SHARD BOUNDARY SEMANTICS
GLYPH v0.x currently supports segmented retrieval by splitting corpora into independently indexed shards.
This improves:
- operational scalability
- memory management
- partial index reuse
- distributed retrieval experiments
However, segmented retrieval introduces important semantic constraints.
Core invariant#
Each shard is indexed independently.
FM retrieval operates only within a single shard boundary.

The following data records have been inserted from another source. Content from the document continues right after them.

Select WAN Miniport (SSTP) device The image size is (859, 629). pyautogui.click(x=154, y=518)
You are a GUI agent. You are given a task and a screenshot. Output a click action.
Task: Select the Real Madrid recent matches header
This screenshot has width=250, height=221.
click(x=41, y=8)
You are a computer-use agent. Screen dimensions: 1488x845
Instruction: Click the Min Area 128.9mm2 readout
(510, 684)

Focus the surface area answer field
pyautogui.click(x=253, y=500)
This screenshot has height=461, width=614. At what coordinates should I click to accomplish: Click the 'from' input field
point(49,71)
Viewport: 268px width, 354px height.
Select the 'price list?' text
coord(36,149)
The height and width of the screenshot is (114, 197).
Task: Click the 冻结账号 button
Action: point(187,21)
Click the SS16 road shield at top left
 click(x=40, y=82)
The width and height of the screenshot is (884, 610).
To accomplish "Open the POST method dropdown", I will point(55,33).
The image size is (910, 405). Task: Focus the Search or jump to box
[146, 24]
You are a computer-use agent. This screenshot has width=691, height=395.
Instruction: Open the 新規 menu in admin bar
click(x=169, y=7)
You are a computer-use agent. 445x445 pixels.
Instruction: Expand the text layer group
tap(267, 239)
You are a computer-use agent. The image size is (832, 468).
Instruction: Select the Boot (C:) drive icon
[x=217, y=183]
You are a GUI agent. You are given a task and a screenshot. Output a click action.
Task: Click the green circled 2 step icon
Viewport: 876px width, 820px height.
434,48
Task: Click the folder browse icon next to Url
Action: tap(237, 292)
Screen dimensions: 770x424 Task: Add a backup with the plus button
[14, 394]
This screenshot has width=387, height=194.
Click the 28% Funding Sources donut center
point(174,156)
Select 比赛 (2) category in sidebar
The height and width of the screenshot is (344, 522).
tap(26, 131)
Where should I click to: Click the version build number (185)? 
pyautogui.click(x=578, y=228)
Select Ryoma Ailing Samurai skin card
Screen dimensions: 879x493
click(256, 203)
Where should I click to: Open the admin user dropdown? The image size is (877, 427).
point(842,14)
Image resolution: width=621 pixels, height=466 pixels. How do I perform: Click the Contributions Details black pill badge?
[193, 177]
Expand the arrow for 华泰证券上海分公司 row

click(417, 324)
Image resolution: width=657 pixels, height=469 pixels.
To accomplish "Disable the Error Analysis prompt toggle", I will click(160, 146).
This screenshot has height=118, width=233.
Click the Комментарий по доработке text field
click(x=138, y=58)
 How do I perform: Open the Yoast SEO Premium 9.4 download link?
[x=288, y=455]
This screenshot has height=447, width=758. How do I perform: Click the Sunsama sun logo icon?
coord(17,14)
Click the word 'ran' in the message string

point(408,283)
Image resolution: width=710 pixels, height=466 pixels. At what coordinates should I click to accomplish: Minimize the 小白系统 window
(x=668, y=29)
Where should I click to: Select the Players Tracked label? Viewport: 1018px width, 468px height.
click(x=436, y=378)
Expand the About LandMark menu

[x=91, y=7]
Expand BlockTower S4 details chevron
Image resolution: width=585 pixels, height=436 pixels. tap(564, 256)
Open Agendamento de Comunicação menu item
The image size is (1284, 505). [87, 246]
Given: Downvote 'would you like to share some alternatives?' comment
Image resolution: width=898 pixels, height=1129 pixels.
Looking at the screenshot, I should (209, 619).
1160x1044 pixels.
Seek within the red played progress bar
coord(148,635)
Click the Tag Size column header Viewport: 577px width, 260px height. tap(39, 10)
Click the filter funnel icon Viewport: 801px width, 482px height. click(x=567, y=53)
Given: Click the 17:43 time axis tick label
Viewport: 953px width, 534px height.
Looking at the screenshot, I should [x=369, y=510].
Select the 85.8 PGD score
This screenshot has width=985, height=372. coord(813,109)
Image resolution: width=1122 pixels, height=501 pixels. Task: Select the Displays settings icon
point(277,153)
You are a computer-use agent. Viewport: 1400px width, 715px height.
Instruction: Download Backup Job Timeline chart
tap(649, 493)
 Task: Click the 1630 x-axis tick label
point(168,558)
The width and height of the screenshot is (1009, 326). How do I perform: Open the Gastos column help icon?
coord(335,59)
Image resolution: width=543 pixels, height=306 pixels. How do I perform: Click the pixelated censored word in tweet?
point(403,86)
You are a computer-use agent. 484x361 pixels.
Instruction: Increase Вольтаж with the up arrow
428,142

GLYPH v0.x does NOT currently perform:
- cross-shard stitching
- overlap-aware reconstruction
- boundary-spanning verification
- multi-shard suffix continuation
Consequence#
Patterns spanning shard boundaries may be missed.
Example:
shard0 ends with:
blk_000
shard1 begins with:
123\n
Query:
blk_000123
Expected global-corpus count:
1
Current segmented result:
0
because the pattern crosses a shard boundary.
Current status#
This behavior is currently:
- known
- expected
- architectural
It is NOT currently treated as a bug.
Why this matters#
Segmented retrieval correctness depends on whether retrieval semantics are defined as:
A: exact retrieval within independent shards
or:
B: exact retrieval over the logical global corpus
GLYPH v0.x currently implements A.
It does not yet implement B.
Future possible approaches#
Future versions may support boundary-safe retrieval via:
- overlap regions
- shard stitching
- rolling suffix carry-over
- hierarchical verification layers
- cross-shard continuation indexes
None are currently implemented.
Current recommendation#
Segmented retrieval should currently be treated as:
exact retrieval within independently indexed shard regions
not as globally complete substring retrieval.
Testing implications#
Future regression tests should explicitly include:
- boundary-crossing patterns
- overlap-region semantics
- duplicate-offset handling
- shard-local vs global retrieval expectations
This prevents accidental semantic drift.
Core principle#
Segmented retrieval correctness must be defined explicitly.
Silent incompleteness is more dangerous than explicit constraints.